SUVAT equations?!

They should all give the correct answer if the acceleration is constant

A car has mass = 820kg, initial velocity is (u=) 50km/h (=13.8889m/s); then brakes are applied for a distance of (s=) 1.8cm (=0.018m) and then the car stops (final velocity, v = 0m/s). I have to work out the force required for this car to stop in a distance of 1.8cm (very small!!!). I thought I should use F=ma, and work out the acceleration (deceleration) using suvat...but nooo it doesn't work

Some guidance (not the actual answers/every single step) would be much appreciated, as it's for an assignment

What are the values you know? So u=initial velocity, v=0. What other values are you given?

A car has mass = 820kg, initial velocity is (u=) 50km/h (=13.8889m/s); then brakes are applied for a distance of (s=) 1.8cm (=0.018m) and then the car stops (final velocity, v = 0m/s). I have to work out the force required for this car to stop in a distance of 1.8cm (very small!!!). I thought I should use F=ma, and work out the acceleration (deceleration) using suvat...but nooo it doesn't work

Some guidance (not the actual answers/every single step) would be much appreciated, as it's for an assignment

This should get you the right answer... could you post your working here perhaps?

I would use F = ma but also the equation v^2= u^2 + 2as

1. v^2= u^2 + 2as therefore a= (v^2-u^2)/2s

2. a=( 0-13.9)/(2*0.018)ms^-2 = -386.1 ms^-2

3. F=ma, F=820*386.1= 316602 = 320 000 N (Answer in with two significant figures)

How come you would not use the other suvat equations?

Thanks

I get a very large deceleration (-5358.4m/s^2) using two different equations:
1) u=13.8889, v=0, s=0.018, a=?
v^2=u^2+2as 0=13.8889^2+2xax0.018 -13.8889^2/0.036=a=5358.4m/s^2

Are you sure your value for t is right? I used s=((v+u)t)/2 and got 0.00259s

2) u=13.8889, v=0, t=0.00259, a=?
v=u+at 0=13.8889+0.00259a -13.8889/(0.036/13.8889)=a=5358.4m/s^2

I used time = distance/speed ....now I bet that's wrong, but aren't sure why :/ I remember you can't use that when using suvat but why?
I figured that if the car travels 13.8889 metres every second, then to travel 0.018 metres it takes 13.8889*0.018 = 0.25 seconds

Anyway, so using your value of t should give the same 'a' throughout the equations right?

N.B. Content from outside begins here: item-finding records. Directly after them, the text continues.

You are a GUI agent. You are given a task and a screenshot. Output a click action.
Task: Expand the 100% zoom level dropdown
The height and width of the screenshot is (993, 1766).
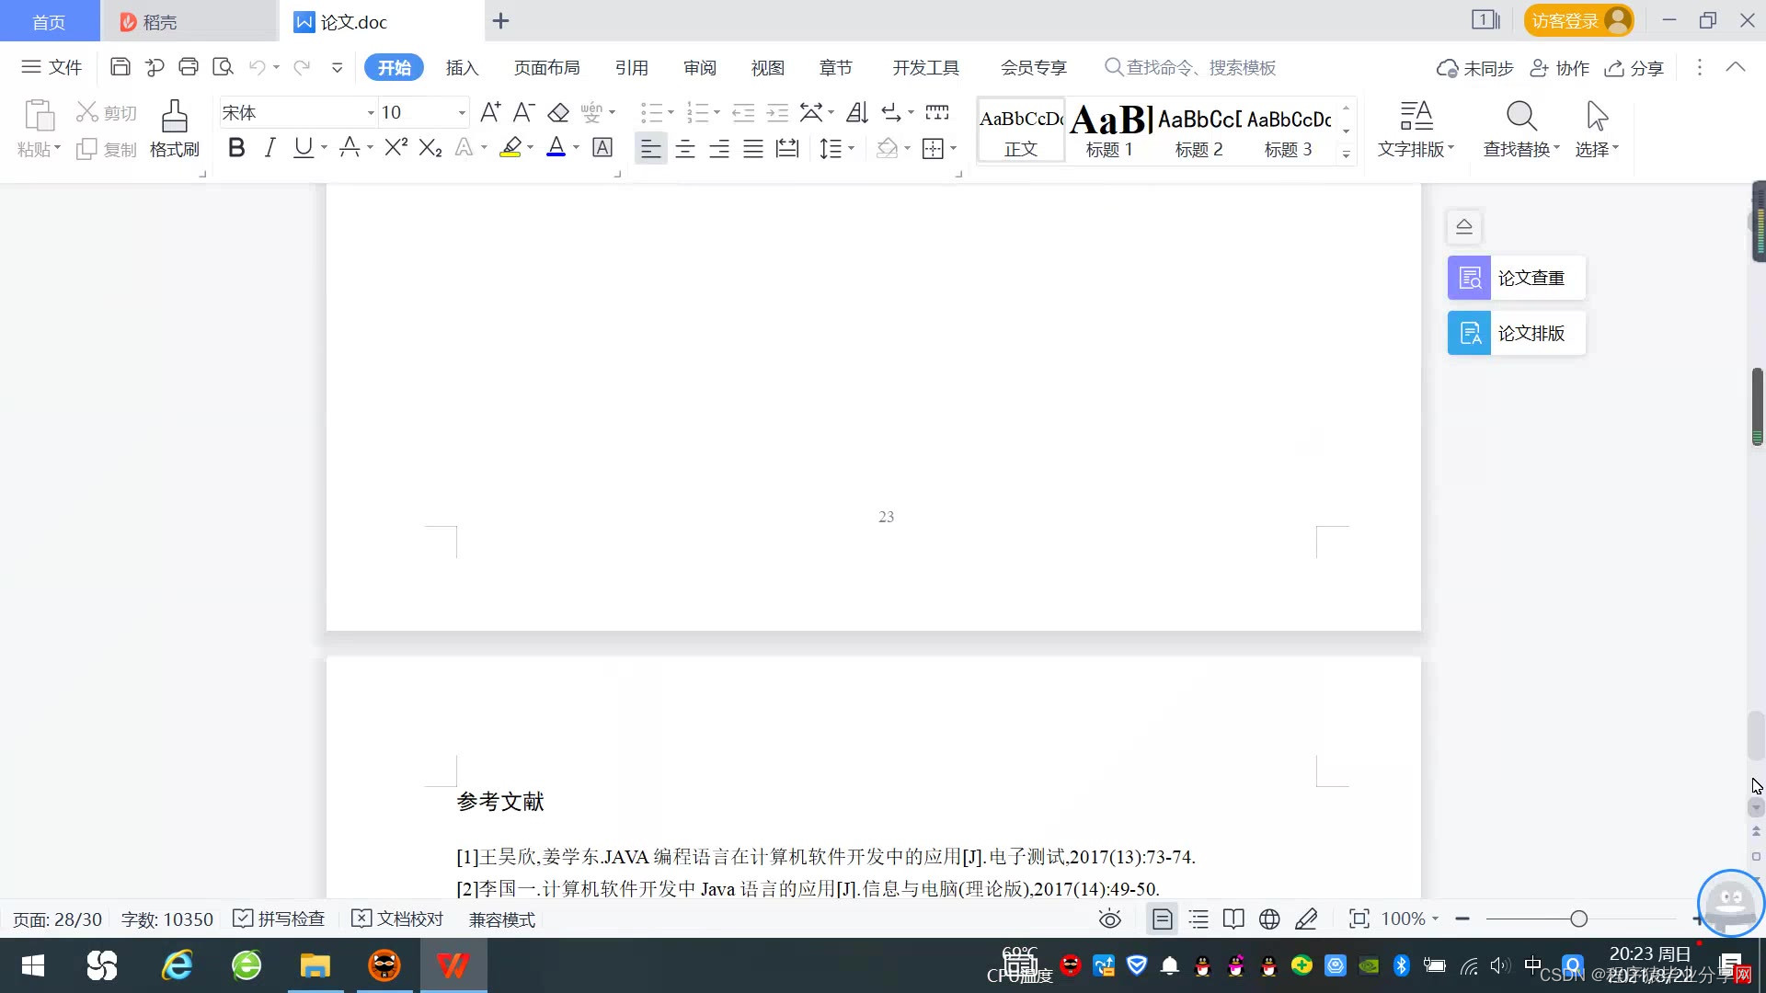pos(1434,919)
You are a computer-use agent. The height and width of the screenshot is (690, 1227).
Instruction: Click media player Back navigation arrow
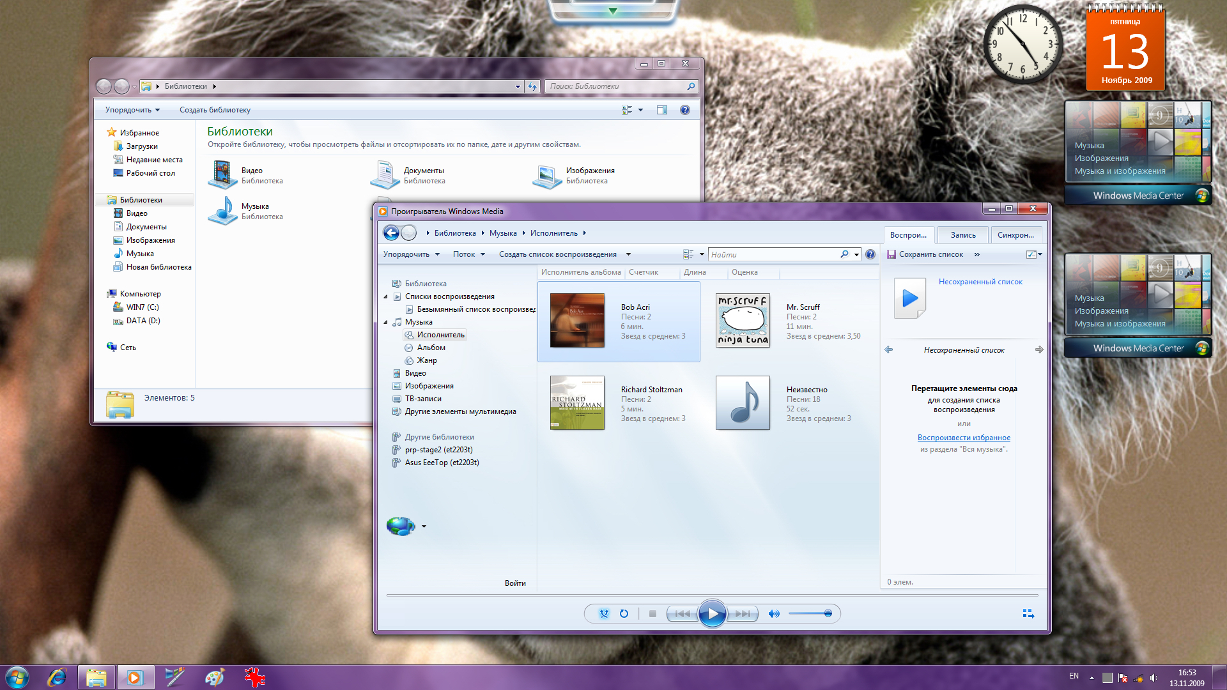[391, 233]
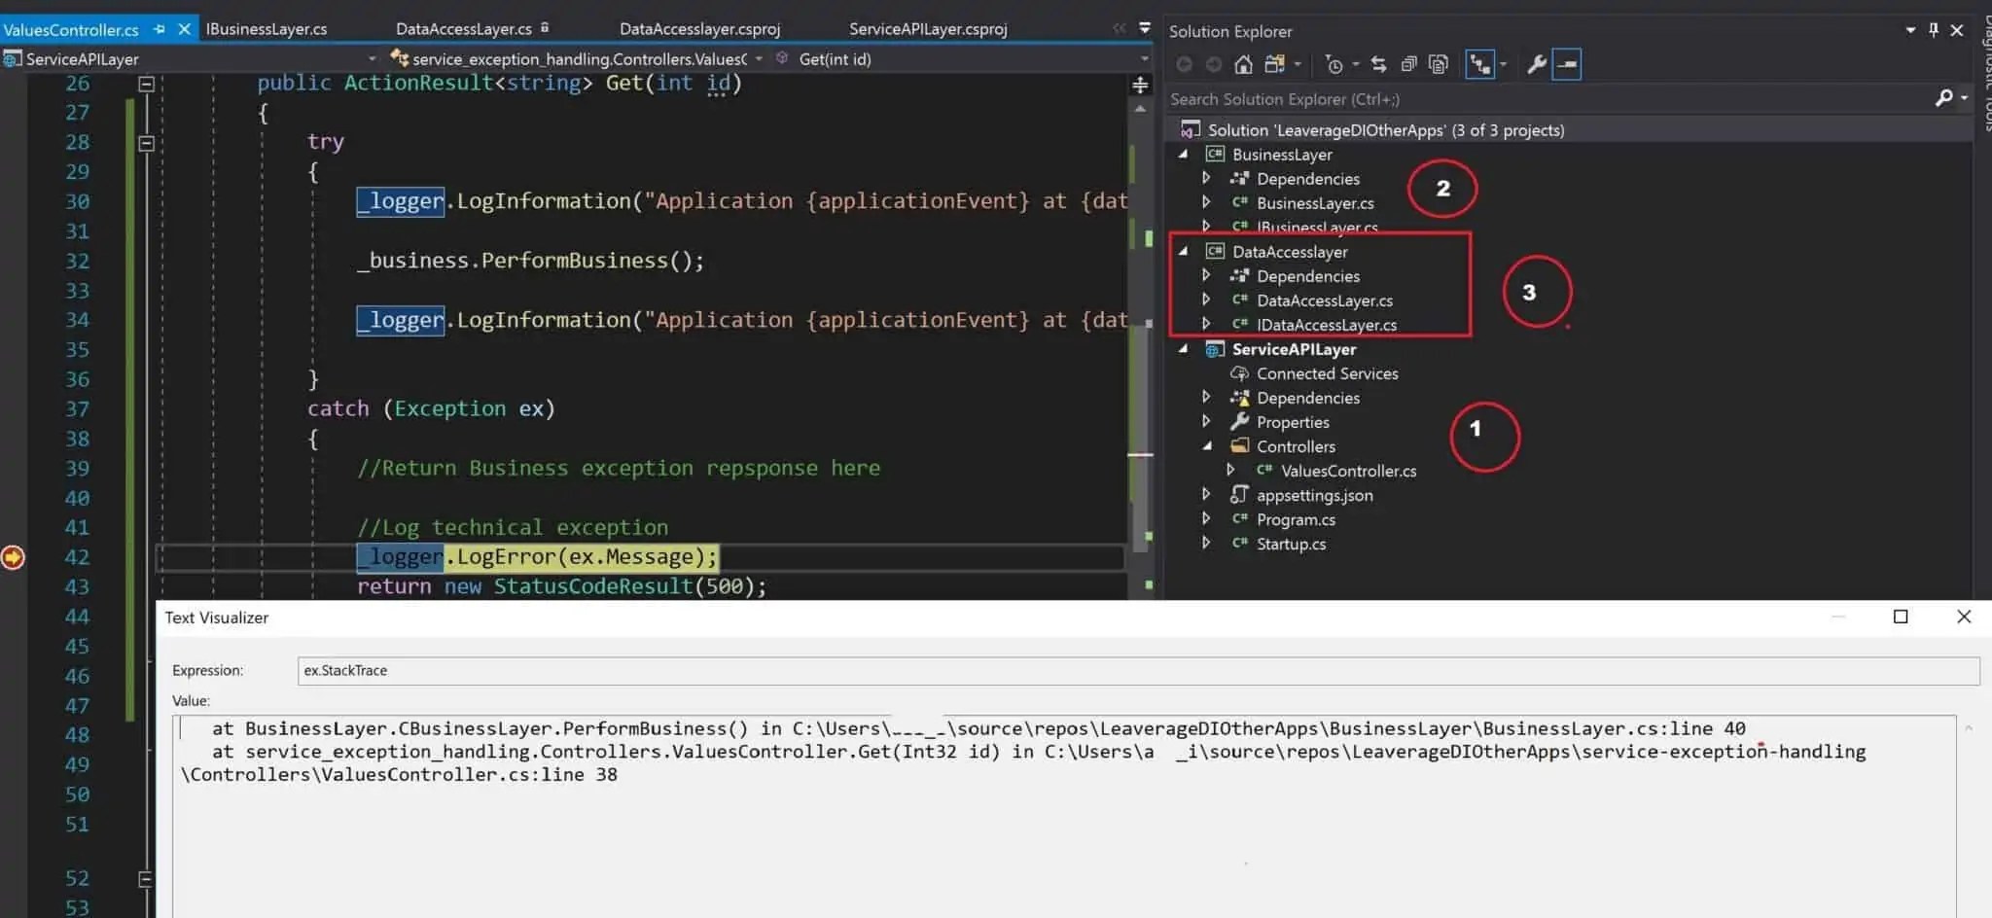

Sure (kinda posted a little in the above few posts) - it's just when I'm trying to calculate acceleration using suvat it doesn't work. I thought I'd use 3 suvat equations just to check my acceleration is the same with each...but they give different answers :/

s = 0.018m (in which car goes from velocity u to velocity v)
u = 50km/h = 13.8888888888889m/s (using the calc. value not the rounded one)
v = 0m/s
a = UNKNOWN
t = 0.25s (in which car goes from velocity u to velocity v)

Then use F=ma =820a to work out F (force required for car to go from velocity u to velocity v)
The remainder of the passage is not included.